I like that the Lambda Architecture emphasizes retaining the input data unchanged. I think the discipline of modeling data transformation as a series of materialized stages from an original input has a lot of merit. This is one of the things that makes large MapReduce workflows tractable, as it enables you to debug each stage independently. I think this lesson translates well to the stream processing domain. I’ve written some of my thoughts about capturing and transforming immutable data streams here.

I also like that this architecture highlights the problem of reprocessing data. Reprocessing is one of the key challenges of stream processing but is very often ignored. By “reprocessing,” I mean processing input data over again to re-derive output. This is a completely obvious but often ignored requirement. Code will always change. So, if you have code that derives output data from an input stream, whenever the code changes, you will need to recompute your output to see the effect of the change.

Why does code change? It might change because your application evolves and you want to compute new output fields that you didn’t previously need. Or it might change because you found a bug and need to fix it. Regardless, when it does, you need to regenerate your output. I have found that many people who attempt to build real-time data processing systems don’t put much thought into this problem and end-up with a system that simply cannot evolve quickly because it has no convenient way to handle reprocessing. The Lambda Architecture deserves a lot of credit for highlighting this problem.

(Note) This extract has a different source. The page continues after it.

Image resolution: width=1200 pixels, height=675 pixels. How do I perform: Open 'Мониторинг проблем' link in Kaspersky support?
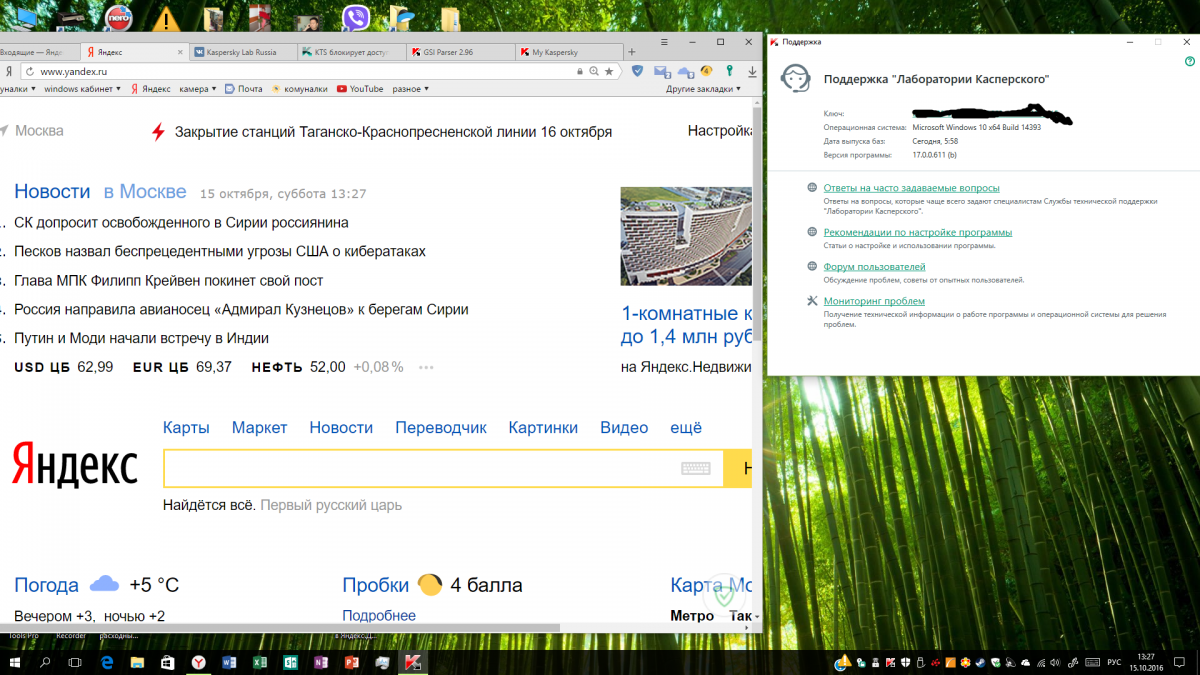point(874,301)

There are a number of other motivations proposed for the Lambda Architecture, but I don’t think they make much sense. One is that real-time processing is inherently approximate, less powerful, and more lossy than batch processing. I actually do not think this is true. It is true that the existing set of stream processing frameworks are less mature than MapReduce, but there is no reason that a stream processing system can’t give as strong a semantic guarantee as a batch system.

Another explanation I have heard is that the Lambda Architecture somehow “beats the CAP theorem” by allowing a mixture of different data systems with different trade-offs. Long story short, although there are definitely latency/availability trade-offs in stream processing, this is an architecture for asynchronous processing, so the results being computed are not kept immediately consistent with the incoming data. The CAP theorem, sadly, remains intact.

And the bad…

The problem with the Lambda Architecture is that maintaining code that needs to produce the same result in two complex distributed systems is exactly as painful as it seems like it would be. I don’t think this problem is fixable.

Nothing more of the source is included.